Dia 7: “O cristão não dá, ele devolve”

Porque tudo pertence a Deus: “Ao Senhor pertence a terra e tudo o que nela se contém, o mundo e os que nele habitam” (Sl 24.1). É próprio de Deus fazer isso conosco. É uma brincadeira pedagógica. Primeiro Ele nos dá porque é bondoso e gosta de dar. Mas Ele quer também nos ensinar o prazer que existe no ato de doar. Em Atos 20.35 Paulo disse: “Tenho-vos mostrado em tudo que, trabalhando assim, é mister socorrer os necessitados e recordar as palavras do próprio Senhor Jesus: mais bem-aventurado é dar que receber”. Muitas vezes colocamos a mão no bolso temerosos, querendo proteger o que é nosso. Temos o direito de escolha: nos prender ao prazer passageiro de ter ou descobrir um outro prazer bem mais duradouro, que é o
de dar. Esse ato torna a criatura mais semelhante ao Criador e Doador da vida.

É possível criar uma rede de proteção à criança e ao adolescente em risco sem a igreja?

Não, porque a igreja é capaz de transformar fruto finito em fruto eterno.

Terezinha e Daison são amigos até hoje. Pertencem à velha guarda que nos anos 80 organizaram a ação social da Igreja Presbiteriana de Viçosa, criando uma creche para crianças carentes. Certa ocasião foram visitar a Cida, que um mês antes havia recebido uma caixa enfeitada contendo roupas para o enxoval do bebê que teria. Embora usadas, as roupinhas estavam em ótimo estado.

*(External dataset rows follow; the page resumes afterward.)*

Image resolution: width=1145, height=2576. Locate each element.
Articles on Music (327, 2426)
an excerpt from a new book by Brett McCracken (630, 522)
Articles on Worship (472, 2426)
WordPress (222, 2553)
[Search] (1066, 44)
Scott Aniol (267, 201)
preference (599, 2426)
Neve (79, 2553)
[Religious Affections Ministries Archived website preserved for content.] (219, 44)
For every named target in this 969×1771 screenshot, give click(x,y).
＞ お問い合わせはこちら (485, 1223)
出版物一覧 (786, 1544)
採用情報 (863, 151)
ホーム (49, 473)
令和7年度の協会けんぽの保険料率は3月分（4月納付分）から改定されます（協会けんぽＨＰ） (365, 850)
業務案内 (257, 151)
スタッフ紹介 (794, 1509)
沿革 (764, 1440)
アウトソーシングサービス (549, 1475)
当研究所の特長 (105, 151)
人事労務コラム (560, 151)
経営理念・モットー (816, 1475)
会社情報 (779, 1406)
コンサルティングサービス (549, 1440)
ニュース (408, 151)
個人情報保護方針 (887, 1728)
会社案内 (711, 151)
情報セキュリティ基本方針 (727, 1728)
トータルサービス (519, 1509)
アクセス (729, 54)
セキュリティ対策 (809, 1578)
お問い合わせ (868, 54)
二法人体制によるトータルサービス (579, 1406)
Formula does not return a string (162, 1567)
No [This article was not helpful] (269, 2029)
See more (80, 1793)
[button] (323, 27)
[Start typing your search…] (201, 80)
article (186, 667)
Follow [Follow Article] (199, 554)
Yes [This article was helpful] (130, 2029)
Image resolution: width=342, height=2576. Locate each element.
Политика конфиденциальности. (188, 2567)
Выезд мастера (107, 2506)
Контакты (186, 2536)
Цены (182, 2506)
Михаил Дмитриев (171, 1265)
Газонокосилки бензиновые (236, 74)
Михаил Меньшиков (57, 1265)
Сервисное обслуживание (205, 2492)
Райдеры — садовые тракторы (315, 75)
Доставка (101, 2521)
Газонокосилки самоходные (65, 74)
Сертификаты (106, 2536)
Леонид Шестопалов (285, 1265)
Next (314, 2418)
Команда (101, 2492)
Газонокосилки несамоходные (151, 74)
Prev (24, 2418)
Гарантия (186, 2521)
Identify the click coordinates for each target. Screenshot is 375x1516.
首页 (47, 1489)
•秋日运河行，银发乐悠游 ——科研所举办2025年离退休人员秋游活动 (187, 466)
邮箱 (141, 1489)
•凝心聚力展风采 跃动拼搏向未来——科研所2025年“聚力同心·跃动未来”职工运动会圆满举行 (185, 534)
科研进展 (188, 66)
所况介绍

Terezinha e Daison entraram no barraco de pau-a-pique. Cida, de resguardo, não se sentia em condições de manter o ambiente limpo. Olhando ao redor, os dois visitantes constataram surpresos o destino que as roupas tiveram: estavam enfiadas nos buracos da parede onde o barro já se desprendera. Terezinha, querendo resgatar alguma peça para a criancinha, pediu que Cida trouxesse a caixa. Ao abri-la, se deparou com mais uma surpresa. O que salvou a situação foi o bom humor do Daison, que exclamou: “Que bonitinho,
seis ratinhos, todos vestidinhos em cor-de-rosa!”

Se a pessoa não estiver interessada em mudança, de dentro para fora, nossas boas ações vão sempre acabar como aquelas lindas roupinhas — tapando buracos. Muitas pessoas usam histórias como a da Cida para justificar a não-ação: “Insistir com esse povo é ‘dar pérolas aos porcos’”. Querem crer que histórias como essa constituem a regra, e não a exceção. (Veja a história da Marisa, p. 3.) Precisamos lembrar sempre o quanto Deus insiste conosco.

Por outro lado, a nossa ação tem de conjugar a sensibilidade misericordiosa (ver a necessidade da pessoa) com o discernimento espiritual (chamar a pessoa a assumir a sua responsabilidade pessoal diante de Deus).

É nesse aspecto que a igreja tem uma grande tarefa que só ela pode realizar: transformar frutos finitos em frutos eternos. Ela precisa estar ativamente engajada em transformar o conflito em reconciliação, o ódio em amor, o desespero em esperança, o imediatismo em visão de longo alcance, incluindo uma visão do
eterno, o abandono em aconchego com Deus, o medo em confiança, o perdido em salvo.

Por isso a igreja conta com três armas: a palavra, a intercessão e a ação em amor. Dessas três, a primeira tem sido usada extensivamente em detrimento das outras duas. Por essa razão a palavra de salvação tornase palavra vazia ou palavra de julgamento, à semelhança dos famigerados fariseus que tanto se opuseram a Jesus.

De que forma a sua comunidade de fé acolhe as “Cidas” que ali buscam guarida? Quem intercede pela Cida? Que tipo de ação é feita para ajudá-la a desejar mudança — mudança milagrosa e integral, que a transforma inteira, de dentro para fora e de fora para dentro?